The Panther Protocol may monitor the minting and burning of zAssets, which are described as being confidential clones to the real Assets they represent.
zAssets are synthetic assets that are 1:1 collateralized to the actual users’ assets they represent and reside in a secure vault. zAssets may be routed via the Panther network in a private manner for use on DeFi platforms, in a completely composable fashion.
Panther Protocol utilizes game theoretic bounds to price the privacy service of the network. The protocol will be introduced on the Ethereum network and cross-chain solutions will be launched afterwards. In Q1 2022, Panther will publish Version 1.0 of a Privacy Cross-chain DEX (or non-custodial exchange) on a Layer-2 solution.
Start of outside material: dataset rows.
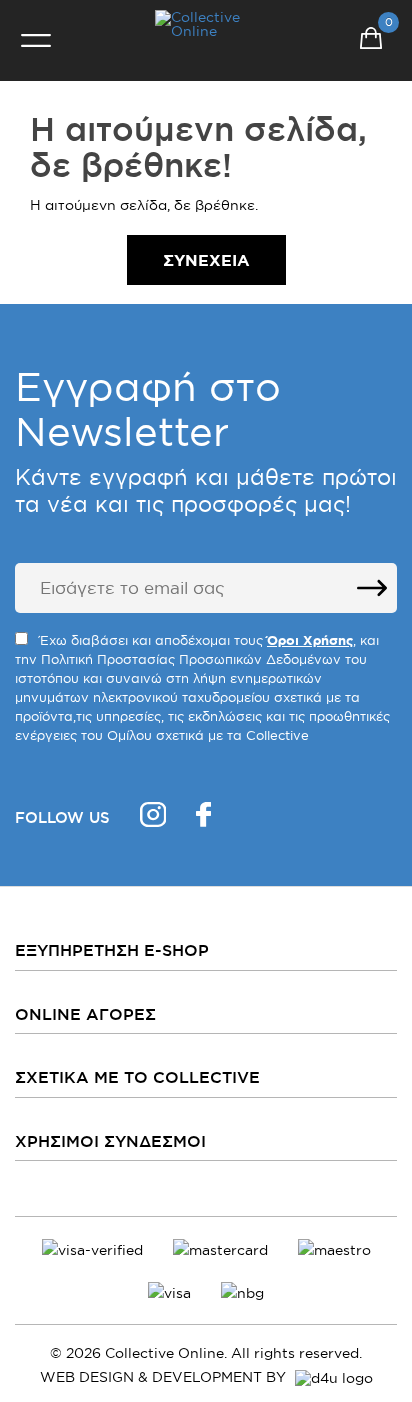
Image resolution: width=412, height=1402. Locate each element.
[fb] (203, 817)
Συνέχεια (206, 260)
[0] (371, 41)
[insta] (153, 817)
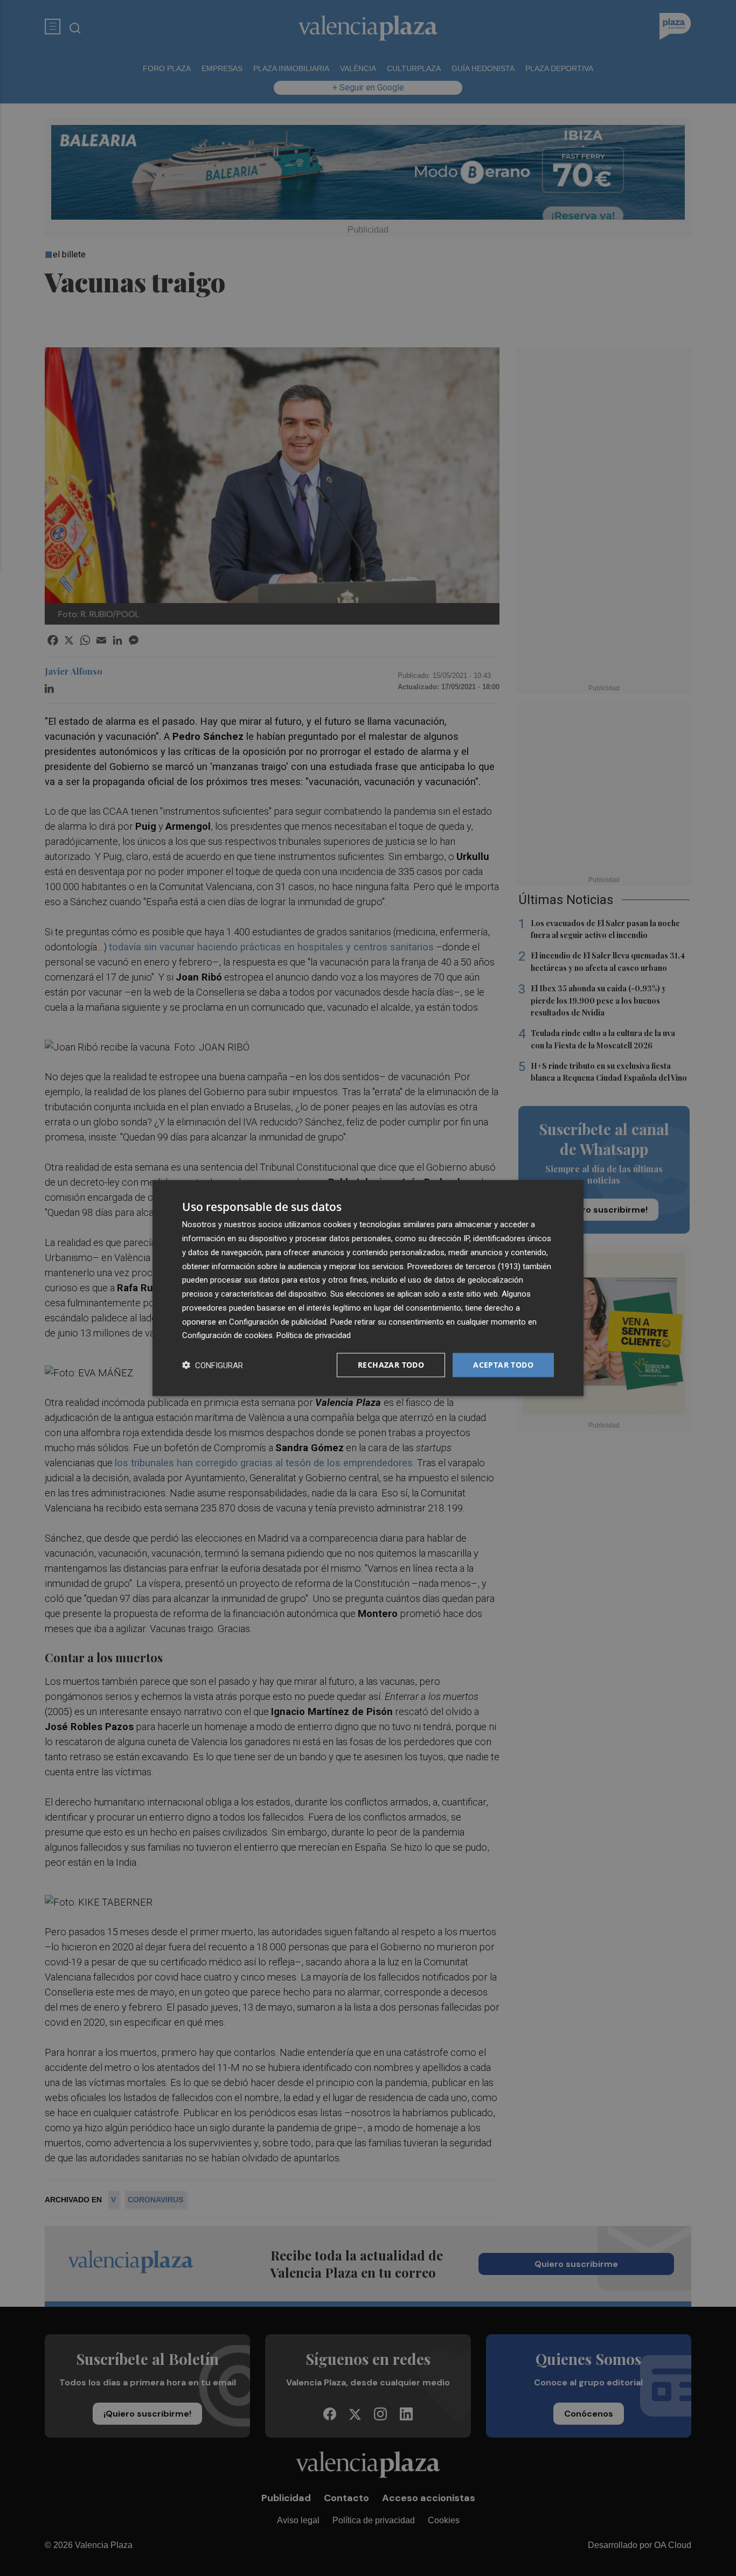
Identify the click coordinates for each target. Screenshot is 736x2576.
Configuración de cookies (227, 1335)
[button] (212, 1365)
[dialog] (368, 1288)
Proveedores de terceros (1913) (463, 1266)
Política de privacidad (313, 1335)
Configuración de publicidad (278, 1321)
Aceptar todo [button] (503, 1365)
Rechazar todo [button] (391, 1365)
The protocol’s founders are Oliver Gale, a well-known tech entrepreneur and Fintech-focused professional; and Dr Anish Mohammed, an experienced cryptographer and ZK-proofs expert.
Blockchains Are Ideal for “Targeted Monitoring” and “Mass Surveillance”
Blockchain or distributed ledger tech is “celebrated for paving the way to decentralization by removing censorship and anti-competitive power from traditional centralized institutions,” the Panther Protocol team writes in its whitepaper.
Although blockchains aim to take away control from centralized institutions, their openness makes them an ideal platform for “targeted monitoring” and “mass surveillance,” the Panther team explains.
To achieve network consensus, the typical blockchain or DLT model requires complete
transaction transparency. This means that all transaction data, including the sender and recipient addresses, value, currency or token type, smart contract data, and transaction timing
are “all in the clear for all to see,” the Panther Protocol team notes in their whitepaper.
Blockchains may be considered a “treasure trove” of data representing peoples’ private remittance payments, financial status, NFT purchases, currency exchanges, and other highly-sensitive information.
These may be further supplemented by off-chain metadata “to unmask the real
world identity behind the wallet addresses,” the Panther Protocol team notes. In their whitepaper, they cite research from Angeris et al., which reveals that in the context of a type of decentralized exchange, called Constant Function Market Maker (CFMM), “privacy is impossible with the usual implementations of CFMMs under most reasonable models of an adversary and provide some mitigating strategies.”
But recent breakthroughs in cryptography and privacy-focused tech have enabled us to ensure adequate privacy when conducting blockchain transactions. Notably, Panther Protocol has leveraged the latest technology and innovations to create their solution for confidential and compliant crypto transactions.